Myth 5: We need special laws to end trafficking
Many abuses included in the exploitation of individuals for the benefit of others are already illegal. Kidnapping, rape, and underage sex are illegal. These laws should be sufficient to prosecute traffickers. However, because sex work itself is stigmatized and both consensual workers and individuals who have been trafficked are dehumanized by assumptions about sex work, particularly if anyone who is being trafficked is judged to have been a willing participant in sex work at another time in their life, it is difficult to approach law enforcement with actual experiences and evidence of sex trafficking. In short, the current laws do not work to protect sex workers or anyone who has been trafficked because the barrier of stigma is too high. Decriminalization would reduce stigma so that current laws can be applied to sex workers. Decriminalization would also facilitate reporting trafficking to law enforcement so that these destructive activities can be prosecuted.

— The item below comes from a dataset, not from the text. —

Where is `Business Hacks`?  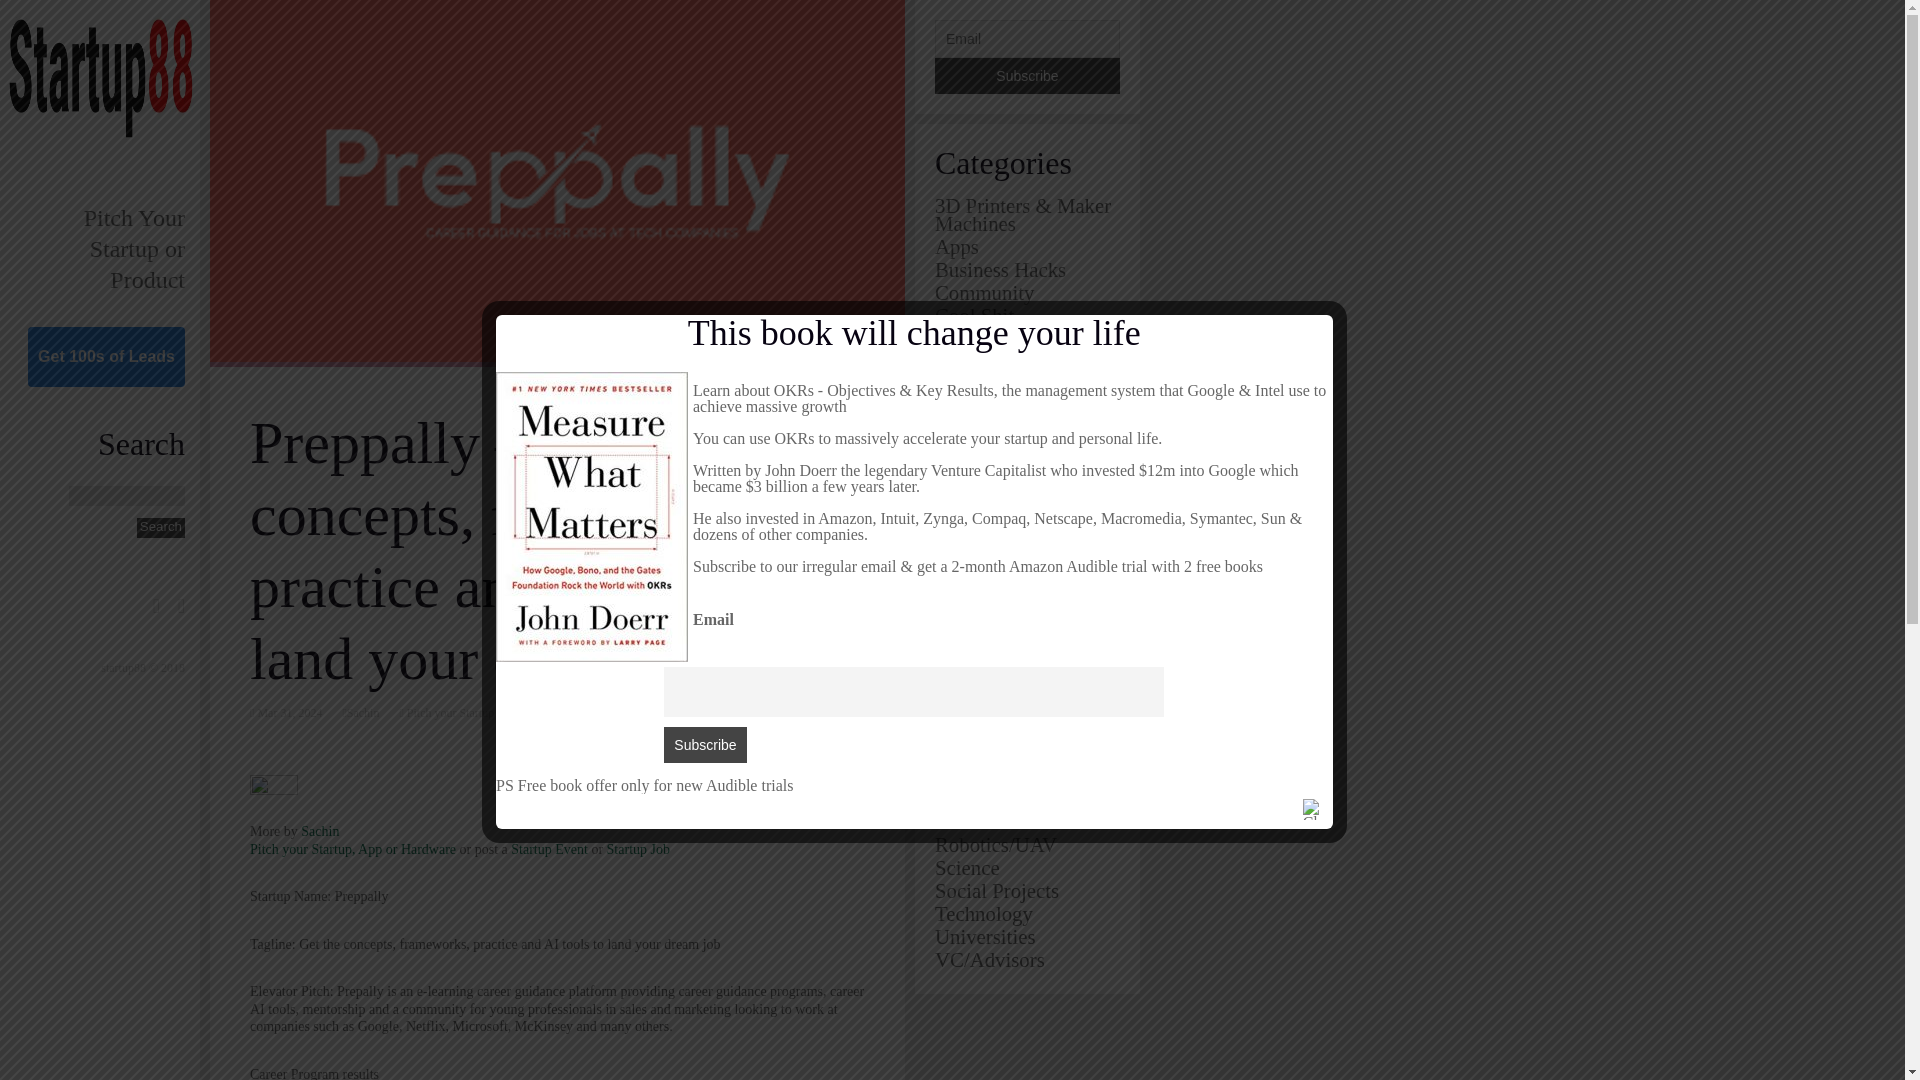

SESTA/ FOSTA are likely to remain law. The tragedy is that SESTA and FOSTA will continue to perpetuate stigma and increase rates of abuse against sex workers, while providing little evidence-based assurance that sex trafficking will be curtailed under their implementation. This burden will be felt most acutely by the most marginalized—low income individuals, people of color, and trans men and women. But for the safety of women, girls, and other individuals involved in consensual sex work, and for justice for individuals impacted by the horror of sex trafficking, it is necessary to remain committed to fostering environments that respect all of them as whole, autonomous humans. We hold hope that decriminalization will gain support over time. Please help us fight the stigma, change the anti-trafficking narrative, and decriminalize to save lives.